YOUR INSTRUCTIONS: Reproduce, exactly, the lines of the material below from the line containing "You are a computer-use" through the line containing "Instruction: Click the", with both end lines included and nothing else.

DATASET ENTRIES:

== Segment start ==

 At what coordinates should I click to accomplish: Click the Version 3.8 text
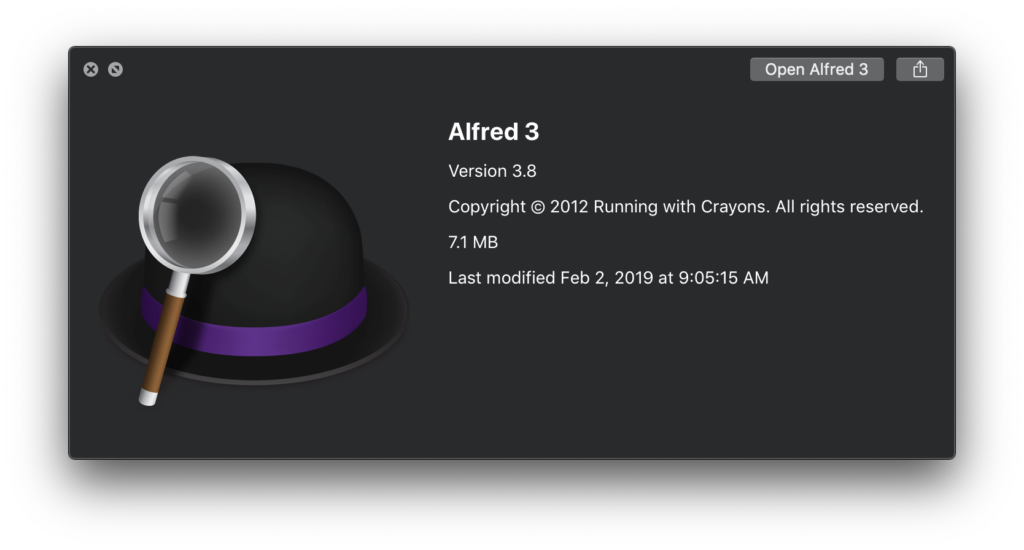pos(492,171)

== Segment end ==
== Segment start ==

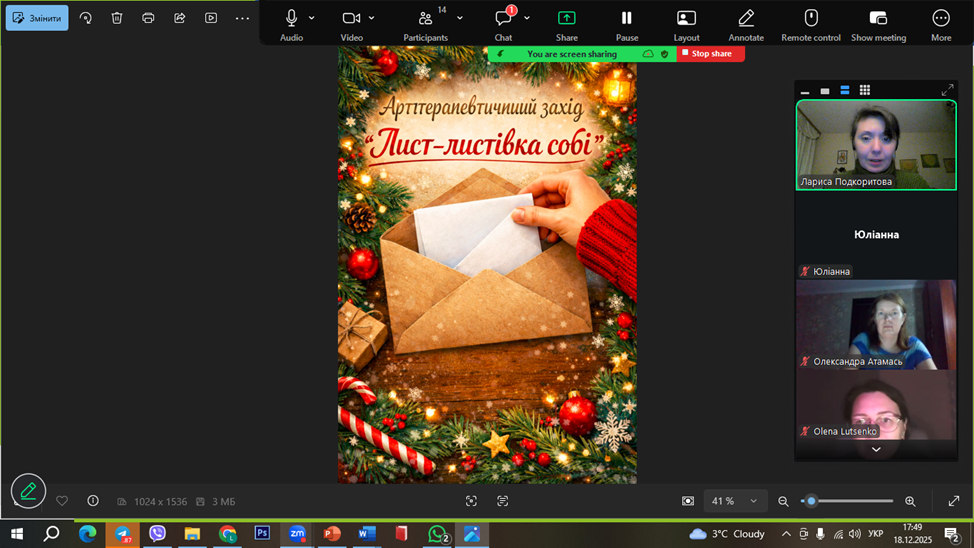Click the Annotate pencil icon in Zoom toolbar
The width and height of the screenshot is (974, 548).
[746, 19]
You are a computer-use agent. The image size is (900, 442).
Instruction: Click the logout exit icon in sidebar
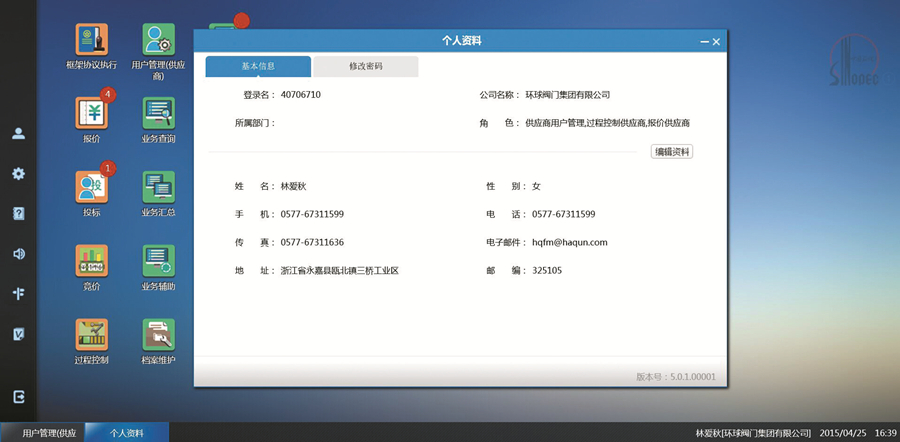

== Segment end ==

ANSWER SPACE:
You are a computer-use agent. The image size is (900, 442).
Instruction: Click the logout exit icon in sidebar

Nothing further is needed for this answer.